■ Exercise directions ■
Starting from the line that holds "The height and width of the screenshot is (480, 720).", print each remaining line of the entries exactly, ending with the last.
==== Given records
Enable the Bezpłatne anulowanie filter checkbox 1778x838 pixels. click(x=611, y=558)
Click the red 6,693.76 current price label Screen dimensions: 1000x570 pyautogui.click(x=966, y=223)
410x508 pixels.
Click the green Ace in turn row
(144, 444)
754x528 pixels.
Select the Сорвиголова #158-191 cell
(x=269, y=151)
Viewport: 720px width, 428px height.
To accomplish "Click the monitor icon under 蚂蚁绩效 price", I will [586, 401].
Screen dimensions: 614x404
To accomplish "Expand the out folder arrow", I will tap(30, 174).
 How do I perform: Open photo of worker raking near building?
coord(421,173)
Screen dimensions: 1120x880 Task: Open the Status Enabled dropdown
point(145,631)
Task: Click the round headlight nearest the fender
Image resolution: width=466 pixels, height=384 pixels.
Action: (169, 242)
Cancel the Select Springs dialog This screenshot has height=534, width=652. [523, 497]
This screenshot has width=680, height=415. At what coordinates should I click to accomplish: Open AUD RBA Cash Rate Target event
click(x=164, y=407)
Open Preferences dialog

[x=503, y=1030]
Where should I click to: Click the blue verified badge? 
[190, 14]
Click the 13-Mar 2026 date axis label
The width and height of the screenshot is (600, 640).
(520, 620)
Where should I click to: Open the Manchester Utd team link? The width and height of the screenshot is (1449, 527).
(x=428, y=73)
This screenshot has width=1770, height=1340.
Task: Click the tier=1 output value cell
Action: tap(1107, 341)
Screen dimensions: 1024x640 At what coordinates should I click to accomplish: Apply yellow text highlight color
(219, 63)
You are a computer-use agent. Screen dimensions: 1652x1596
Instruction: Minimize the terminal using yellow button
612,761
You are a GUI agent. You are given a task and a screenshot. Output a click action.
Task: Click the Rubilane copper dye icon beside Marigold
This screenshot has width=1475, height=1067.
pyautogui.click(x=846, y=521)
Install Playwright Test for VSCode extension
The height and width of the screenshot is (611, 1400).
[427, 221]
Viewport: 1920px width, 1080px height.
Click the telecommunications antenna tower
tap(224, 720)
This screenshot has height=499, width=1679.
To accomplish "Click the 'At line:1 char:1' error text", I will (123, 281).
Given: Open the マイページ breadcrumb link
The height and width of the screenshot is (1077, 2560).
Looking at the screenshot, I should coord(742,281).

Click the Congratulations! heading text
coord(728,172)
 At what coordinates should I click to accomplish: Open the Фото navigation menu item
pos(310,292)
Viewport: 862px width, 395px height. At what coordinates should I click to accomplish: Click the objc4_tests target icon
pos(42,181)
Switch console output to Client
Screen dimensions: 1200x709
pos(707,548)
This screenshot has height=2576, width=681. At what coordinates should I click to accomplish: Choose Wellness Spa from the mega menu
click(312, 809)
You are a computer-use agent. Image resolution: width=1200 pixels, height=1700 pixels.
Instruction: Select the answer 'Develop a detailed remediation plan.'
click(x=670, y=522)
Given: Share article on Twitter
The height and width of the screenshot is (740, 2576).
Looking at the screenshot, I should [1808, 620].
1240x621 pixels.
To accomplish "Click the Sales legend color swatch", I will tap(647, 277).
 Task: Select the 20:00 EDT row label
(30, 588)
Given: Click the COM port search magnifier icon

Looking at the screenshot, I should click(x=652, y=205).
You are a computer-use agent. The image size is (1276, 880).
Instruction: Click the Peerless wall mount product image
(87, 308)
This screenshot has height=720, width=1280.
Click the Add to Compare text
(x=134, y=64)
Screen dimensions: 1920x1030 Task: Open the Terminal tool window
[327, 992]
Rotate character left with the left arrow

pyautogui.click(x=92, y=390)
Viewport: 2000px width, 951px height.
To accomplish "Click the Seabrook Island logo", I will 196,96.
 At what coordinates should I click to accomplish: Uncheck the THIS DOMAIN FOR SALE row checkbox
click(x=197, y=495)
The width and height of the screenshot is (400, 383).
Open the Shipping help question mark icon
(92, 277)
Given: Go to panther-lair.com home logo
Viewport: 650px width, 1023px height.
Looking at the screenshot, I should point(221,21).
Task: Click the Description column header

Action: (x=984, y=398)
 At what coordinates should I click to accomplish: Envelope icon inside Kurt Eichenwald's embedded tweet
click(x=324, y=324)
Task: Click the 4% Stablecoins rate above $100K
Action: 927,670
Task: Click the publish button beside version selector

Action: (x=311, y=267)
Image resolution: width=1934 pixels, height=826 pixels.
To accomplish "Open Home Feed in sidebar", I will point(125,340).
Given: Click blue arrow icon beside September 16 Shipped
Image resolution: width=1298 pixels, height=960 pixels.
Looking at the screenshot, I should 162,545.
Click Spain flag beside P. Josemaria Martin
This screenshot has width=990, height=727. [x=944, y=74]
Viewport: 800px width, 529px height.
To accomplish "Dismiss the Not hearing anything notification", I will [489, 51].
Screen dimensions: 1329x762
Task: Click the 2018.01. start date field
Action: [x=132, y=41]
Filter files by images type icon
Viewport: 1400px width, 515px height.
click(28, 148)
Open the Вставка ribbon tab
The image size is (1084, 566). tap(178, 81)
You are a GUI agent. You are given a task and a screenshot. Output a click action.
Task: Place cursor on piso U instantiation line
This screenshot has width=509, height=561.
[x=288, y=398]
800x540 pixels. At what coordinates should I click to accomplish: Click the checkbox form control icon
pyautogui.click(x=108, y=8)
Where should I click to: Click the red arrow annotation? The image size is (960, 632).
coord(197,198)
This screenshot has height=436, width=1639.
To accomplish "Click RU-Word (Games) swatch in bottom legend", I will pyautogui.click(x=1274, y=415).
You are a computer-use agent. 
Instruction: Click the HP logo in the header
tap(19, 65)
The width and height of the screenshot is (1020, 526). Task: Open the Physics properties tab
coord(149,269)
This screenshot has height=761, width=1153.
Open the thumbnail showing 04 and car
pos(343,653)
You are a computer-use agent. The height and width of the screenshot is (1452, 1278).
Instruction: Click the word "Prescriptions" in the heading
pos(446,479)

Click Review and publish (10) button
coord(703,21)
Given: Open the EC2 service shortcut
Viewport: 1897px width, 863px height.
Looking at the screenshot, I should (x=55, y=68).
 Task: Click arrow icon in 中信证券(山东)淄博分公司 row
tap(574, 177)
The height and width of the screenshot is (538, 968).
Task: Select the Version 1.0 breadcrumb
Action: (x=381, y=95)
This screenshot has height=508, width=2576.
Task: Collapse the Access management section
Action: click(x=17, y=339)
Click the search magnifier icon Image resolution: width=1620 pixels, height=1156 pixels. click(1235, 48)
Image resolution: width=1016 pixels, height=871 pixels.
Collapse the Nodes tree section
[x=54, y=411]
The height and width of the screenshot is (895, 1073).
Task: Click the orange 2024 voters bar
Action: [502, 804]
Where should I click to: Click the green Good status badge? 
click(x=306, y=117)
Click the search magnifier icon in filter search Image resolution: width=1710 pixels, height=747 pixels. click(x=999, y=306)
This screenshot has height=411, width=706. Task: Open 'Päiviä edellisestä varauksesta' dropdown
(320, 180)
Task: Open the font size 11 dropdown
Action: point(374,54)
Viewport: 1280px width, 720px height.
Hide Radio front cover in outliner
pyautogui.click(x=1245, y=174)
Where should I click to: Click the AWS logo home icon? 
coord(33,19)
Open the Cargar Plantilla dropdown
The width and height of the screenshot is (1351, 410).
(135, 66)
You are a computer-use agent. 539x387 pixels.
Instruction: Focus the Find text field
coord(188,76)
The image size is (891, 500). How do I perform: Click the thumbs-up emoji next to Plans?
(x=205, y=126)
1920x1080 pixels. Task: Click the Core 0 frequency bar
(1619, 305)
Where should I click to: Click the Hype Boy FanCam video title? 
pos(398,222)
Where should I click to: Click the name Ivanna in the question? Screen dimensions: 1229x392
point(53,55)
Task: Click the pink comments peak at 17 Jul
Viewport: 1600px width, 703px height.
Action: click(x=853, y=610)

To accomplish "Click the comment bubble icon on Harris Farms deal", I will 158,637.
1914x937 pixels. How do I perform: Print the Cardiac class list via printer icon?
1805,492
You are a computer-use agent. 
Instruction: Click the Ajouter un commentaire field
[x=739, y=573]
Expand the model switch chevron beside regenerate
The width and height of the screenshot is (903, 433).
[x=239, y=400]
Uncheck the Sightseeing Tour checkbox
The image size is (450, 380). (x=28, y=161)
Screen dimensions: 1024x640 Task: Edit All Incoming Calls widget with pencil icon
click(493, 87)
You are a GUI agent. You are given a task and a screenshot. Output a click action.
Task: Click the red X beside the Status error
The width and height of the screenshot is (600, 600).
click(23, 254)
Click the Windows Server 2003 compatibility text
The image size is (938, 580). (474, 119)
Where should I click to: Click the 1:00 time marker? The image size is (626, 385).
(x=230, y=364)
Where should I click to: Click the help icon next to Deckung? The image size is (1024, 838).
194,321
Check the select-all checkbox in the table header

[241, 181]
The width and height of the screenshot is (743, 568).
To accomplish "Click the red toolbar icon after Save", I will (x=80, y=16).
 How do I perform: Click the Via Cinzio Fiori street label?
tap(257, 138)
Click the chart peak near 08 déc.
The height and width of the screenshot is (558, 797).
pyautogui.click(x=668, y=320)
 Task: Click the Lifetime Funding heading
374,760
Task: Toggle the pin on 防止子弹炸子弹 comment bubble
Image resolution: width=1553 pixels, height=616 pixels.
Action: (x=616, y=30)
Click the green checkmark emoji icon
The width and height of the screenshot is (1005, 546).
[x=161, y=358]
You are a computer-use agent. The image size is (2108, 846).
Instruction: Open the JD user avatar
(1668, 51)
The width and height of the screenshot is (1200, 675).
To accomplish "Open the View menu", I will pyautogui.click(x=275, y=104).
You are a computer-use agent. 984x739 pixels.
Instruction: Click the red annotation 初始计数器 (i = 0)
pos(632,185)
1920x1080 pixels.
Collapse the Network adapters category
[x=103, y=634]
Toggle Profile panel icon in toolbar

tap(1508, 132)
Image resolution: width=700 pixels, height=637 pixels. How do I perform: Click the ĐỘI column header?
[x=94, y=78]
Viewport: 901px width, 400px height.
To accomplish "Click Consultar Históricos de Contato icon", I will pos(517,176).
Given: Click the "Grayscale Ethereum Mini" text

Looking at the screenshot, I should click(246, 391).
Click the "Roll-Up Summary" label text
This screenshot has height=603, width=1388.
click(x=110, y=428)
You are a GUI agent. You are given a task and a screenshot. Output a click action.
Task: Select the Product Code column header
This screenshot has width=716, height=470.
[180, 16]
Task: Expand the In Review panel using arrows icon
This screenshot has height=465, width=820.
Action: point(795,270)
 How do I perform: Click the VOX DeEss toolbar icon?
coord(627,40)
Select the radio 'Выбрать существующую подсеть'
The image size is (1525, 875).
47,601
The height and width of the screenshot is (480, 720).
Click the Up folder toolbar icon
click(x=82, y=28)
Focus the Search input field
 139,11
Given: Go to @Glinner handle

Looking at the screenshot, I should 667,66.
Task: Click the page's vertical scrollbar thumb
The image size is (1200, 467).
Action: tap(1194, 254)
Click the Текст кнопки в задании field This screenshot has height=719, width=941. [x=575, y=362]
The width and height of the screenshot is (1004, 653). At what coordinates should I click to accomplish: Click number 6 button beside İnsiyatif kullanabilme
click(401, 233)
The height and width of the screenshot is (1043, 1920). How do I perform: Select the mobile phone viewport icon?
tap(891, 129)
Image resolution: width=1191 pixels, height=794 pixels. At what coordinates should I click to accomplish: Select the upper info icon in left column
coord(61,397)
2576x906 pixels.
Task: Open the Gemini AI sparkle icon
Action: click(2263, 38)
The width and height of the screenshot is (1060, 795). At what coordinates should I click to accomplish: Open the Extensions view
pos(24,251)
========
■ Response ■
The height and width of the screenshot is (480, 720).
Click the Up folder toolbar icon
click(x=82, y=28)
Focus the Search input field
 139,11
Given: Go to @Glinner handle

Looking at the screenshot, I should 667,66.
Task: Click the page's vertical scrollbar thumb
The image size is (1200, 467).
Action: tap(1194, 254)
Click the Текст кнопки в задании field This screenshot has height=719, width=941. [x=575, y=362]
The width and height of the screenshot is (1004, 653). At what coordinates should I click to accomplish: Click number 6 button beside İnsiyatif kullanabilme
click(401, 233)
The height and width of the screenshot is (1043, 1920). How do I perform: Select the mobile phone viewport icon?
tap(891, 129)
Image resolution: width=1191 pixels, height=794 pixels. At what coordinates should I click to accomplish: Select the upper info icon in left column
coord(61,397)
2576x906 pixels.
Task: Open the Gemini AI sparkle icon
Action: click(2263, 38)
The width and height of the screenshot is (1060, 795). At what coordinates should I click to accomplish: Open the Extensions view
pos(24,251)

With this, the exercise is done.